Does the difference between Mealy and Moore state machines have any real significance when it comes to a C implementation? What would that difference normally be?

A long time ago, it was much easier for me to understand Mealy/Moore advantages/disadvantages when it comes to RTL. The whole output depending on the current state/output depending on the current state+current input difference made sense, as did the fact that Mealy's could be made with 1 less state in some cases also made sense. Associating timing diagrams with each FSM implementation also made the difference between them more clear.

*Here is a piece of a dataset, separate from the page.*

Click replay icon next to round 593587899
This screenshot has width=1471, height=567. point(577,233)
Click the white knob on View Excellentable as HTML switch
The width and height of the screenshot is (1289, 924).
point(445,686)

Say I'm making a state machine in C. In one case a LUT depends on state/current inputs (Mealy) and in the Moore the LUT just looks up the current state and returns the next. In either the output happens after the return from the LUT (I think, though I could be wrong). I haven't thought of a clear way that a Mealy has an advantage when coded in C. Topics like code readability, speed, code density, design ease, may all be relevant topics - from my perspective the two models seem almost the same.

Maybe this difference is just a topic for academics - and in practice in C implementations the difference is negligible. If you know the key ways a C state machine implementation would differ between Mealy and Moore, and if there are real advantages (that are also significant) I'd be curious to know. I'd like to emphasize - I'm not asking about RTL implementations.

I did see one other Mealy/Moore post here: Mealy v/s. Moore

But this isn't really the level of explanation I am looking for.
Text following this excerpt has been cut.